The harmonization and simplification of business practices in the United Nations system continued to be a key priority of the Board during the reporting period, pursuant to General Assembly resolutions 62/208, 63/311 and 64/289 as well as Economic and Social Council resolution 2011/7, in which the United Nations system was encouraged to continue its efforts to harmonize and simplify business practices through common strategies and operations with a view to generating cost savings and reducing administrative and procedural burdens. Resolution 2011/7 on progress in the implementation of General Assembly resolution 62/208 on the triennial comprehensive policy review of operational activities for development of the United Nations system provided a clear mandate to the United Nations system to further pursue harmonization and simplification of business practices and guided future initiatives in this area.

The High-level Committee on Management and the United Nations Development Group have jointly led the work undertaken in this area under the purview of CEB. Recognizing the particular importance of support to operational activities for development, coordination and collaboration between the Committee and the Group have been further enhanced. In the course of the reporting period, the two committees have continued to pursue three major objectives: to improve organizations’ business models and make their management and administrative processes more coherent and compatible across the United Nations system; to generate cost efficiencies while improving the quality of delivery; and to pursue the behavioural and cultural changes that are needed to modernize the work environment.

In response to one of the key concerns identified in the report of the Secretary General on the quadrennial comprehensive policy review of operational activities for development of the United Nations system (A/67/93-E/2012/79) and in the independent evaluation of lessons learned from “Delivering as one (see A/66/859), the High-level Committee on Management has placed emphasis on developing strong measurement systems to assess progress in its respective areas of work in terms of cost savings and efficiency gains, and has prioritized initiatives that have a strong field impact.

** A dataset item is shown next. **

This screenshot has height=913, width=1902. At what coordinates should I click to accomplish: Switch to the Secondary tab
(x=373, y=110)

To enhance strategic planning and reporting on results of United Nations operations at the country level, the United Nations Development Group developed a new common instrument — the “business operations strategy” — to serve as a medium-term strategic framework for United Nations operations at the country level. The strategy is being piloted in seven countries to form the basis for strategic planning, resource mobilization, results and impact measurement and reporting. A suite of capacity-building measures and supporting instruments was developed to facilitate strategic prioritization and impact measurement of harmonized business operations, including instruments for simplified transaction cost analysis, cost-benefit measurement and business process analysis.

In addition, working closely with the United Nations Development Group, the High-level Committee on Management actively contributed to the development of the standard operating procedures, which represent a key tool for operational coordination and effectiveness at the country level, and a means bringing more coherence and better alignment between the policy directions set by headquarters and the needs and corresponding implementation at the field level.

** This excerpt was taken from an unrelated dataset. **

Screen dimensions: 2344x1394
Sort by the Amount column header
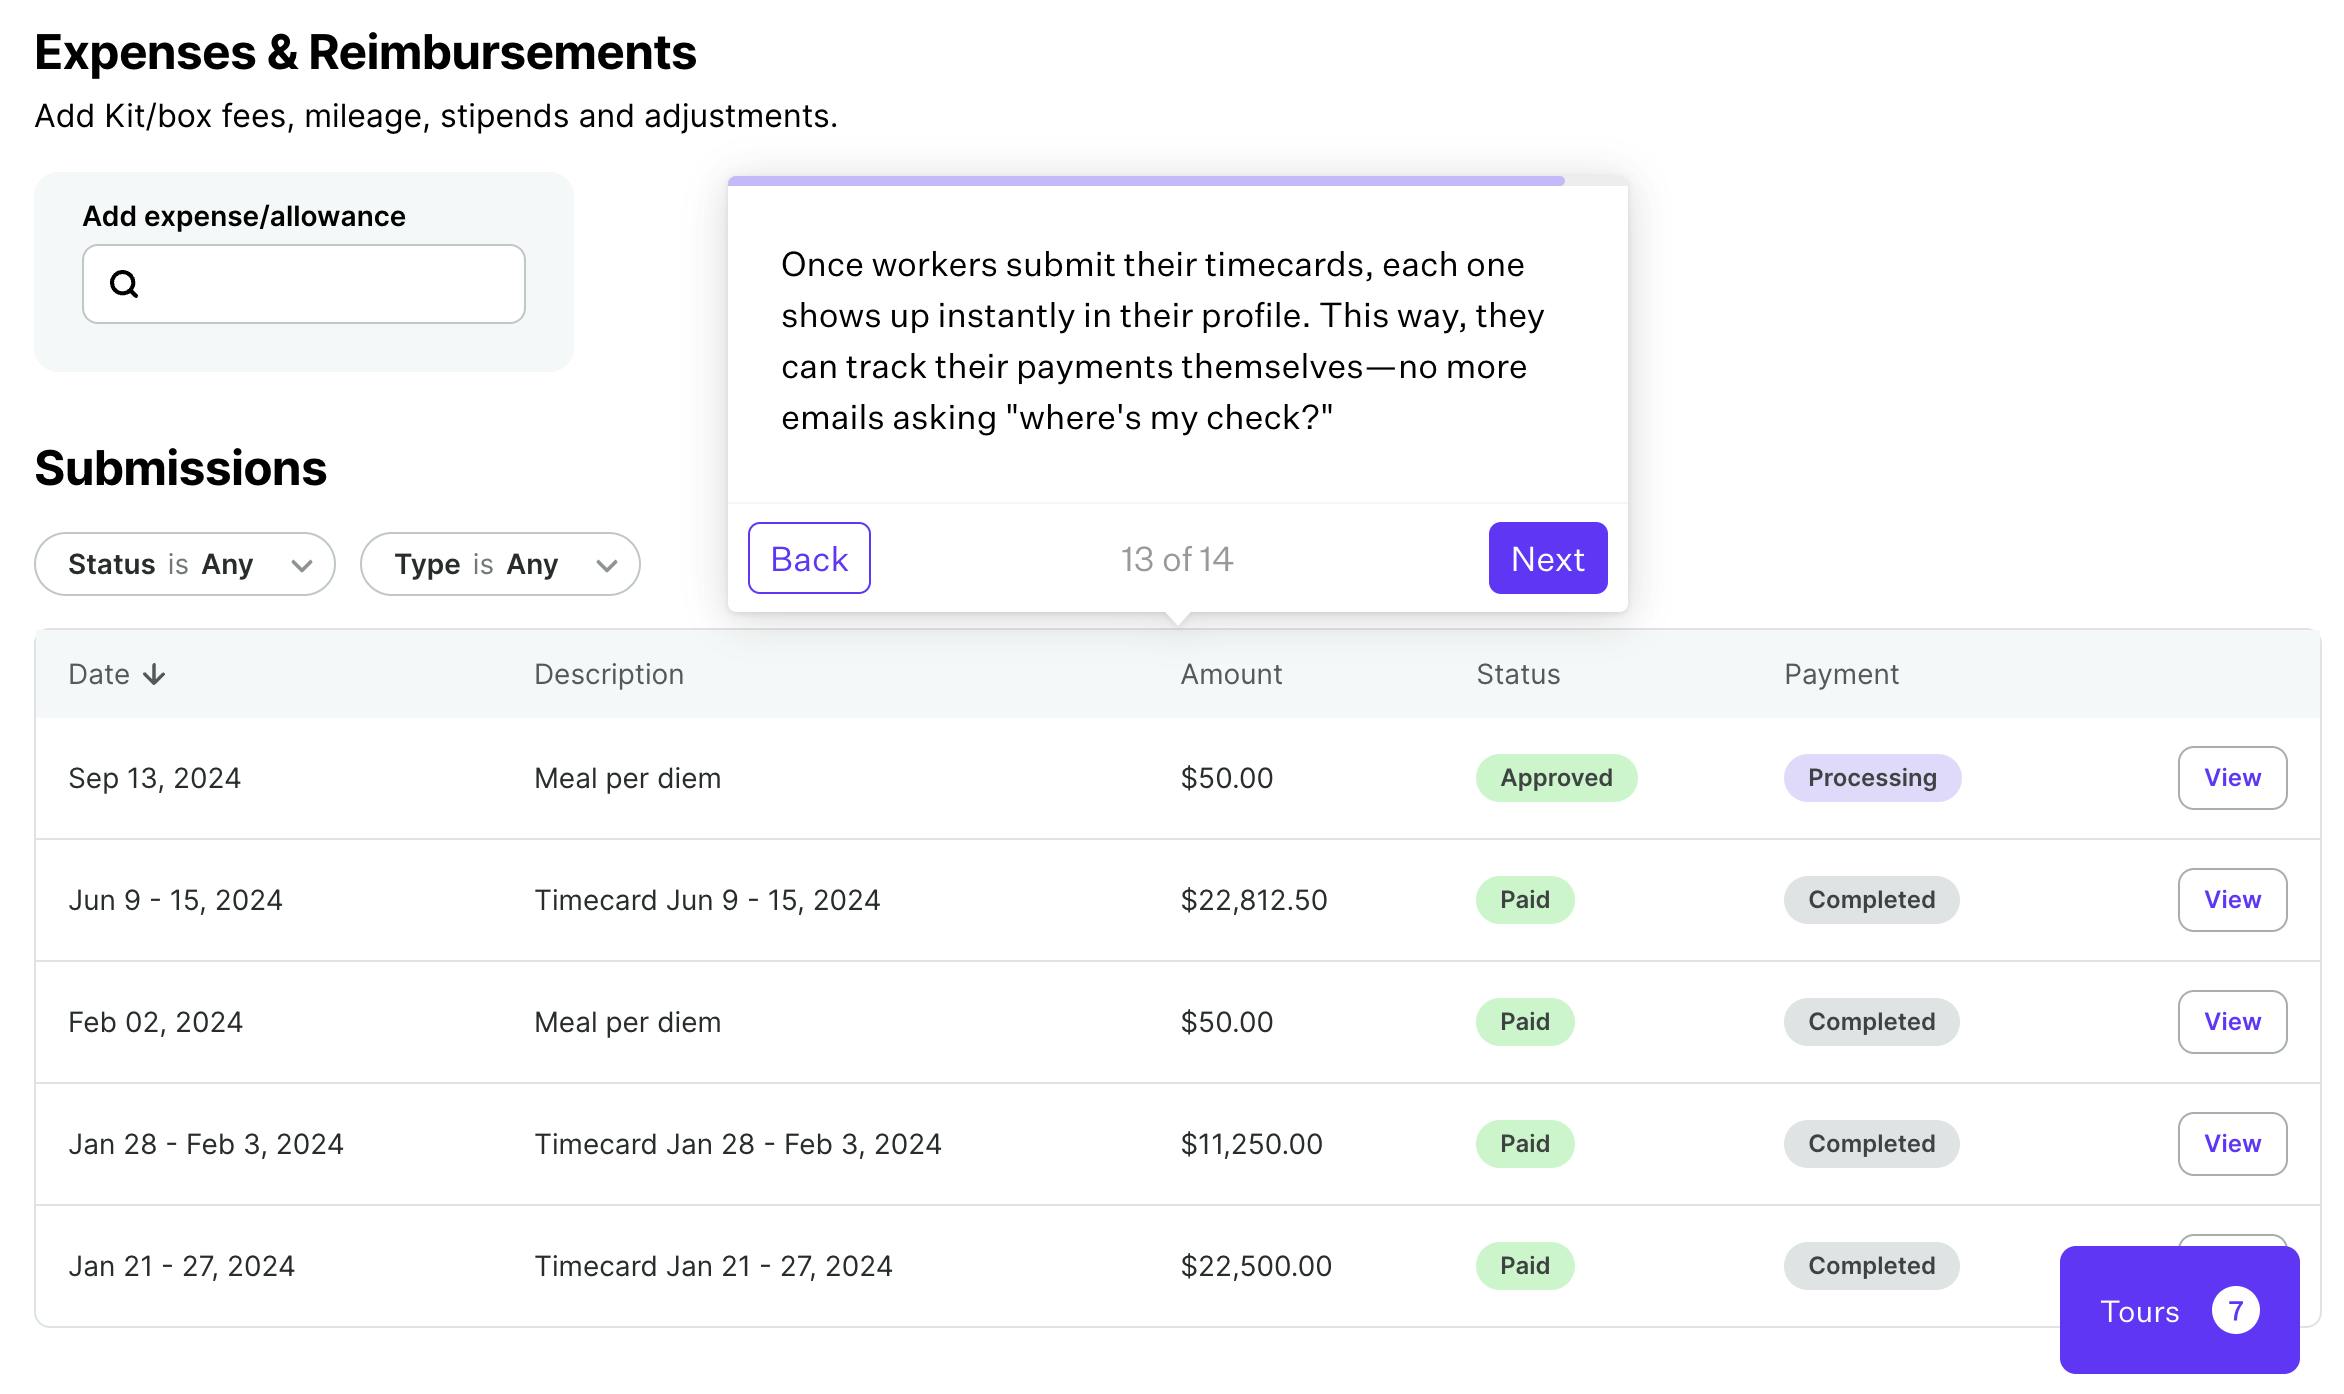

The major enabling factor for the significant progress reported in the area of harmonization and simplification of business practices through the High-level Committee on Management is represented by the ad hoc resources made available through the plan of action for the harmonization and simplification of business practices in the United Nations system, as described below.

Procurement

A project on harmonization of procurement in the field, which was completed in 2012, delivered inter-agency procurement guidelines and identified elements in organizations’ policies and procedures that required alignment to ensure that collaboration in the field could be optimized.

Financial management

A harmonization of business practices project on treasury services, focusing on foreign exchange and launched in 2011, came to maturity in 2012 and reported over $20 million in savings from better exchange rates through collaboration, directly benefiting programmatic delivery by increasing the amount of local currency available to implement programmes. Furthermore, additional work in treasury services in the area of common banking was initiated in late 2012.

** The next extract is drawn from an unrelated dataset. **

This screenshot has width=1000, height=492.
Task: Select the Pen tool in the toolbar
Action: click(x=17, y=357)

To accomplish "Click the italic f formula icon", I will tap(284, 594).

Human resources and safety and security of staff

Responding to the call for improved harmonization in human resources (resolution 62/208, para. 121; and resolution 64/289, para. 45), the High-level Committee on Management launched a pilot project on harmonization of the recruitment process in the field. This project is expected to streamline processes and improve mobility for national and general service staff, and also responds to calls for action in the area of human resources from the lessons learned from the “Delivering as one” pilots.

Information and communications technology

Agencies of the United Nations system continue to work towards the harmonization of ICT services, at both the country and headquarters levels. Analysis performed as part of the report of the Secretary-General on the quadrennial comprehensive policy review (A/67/93-E/2012/79) indicates that shared ICT infrastructure introduced into several programme countries has begun to show results in terms of efficiencies.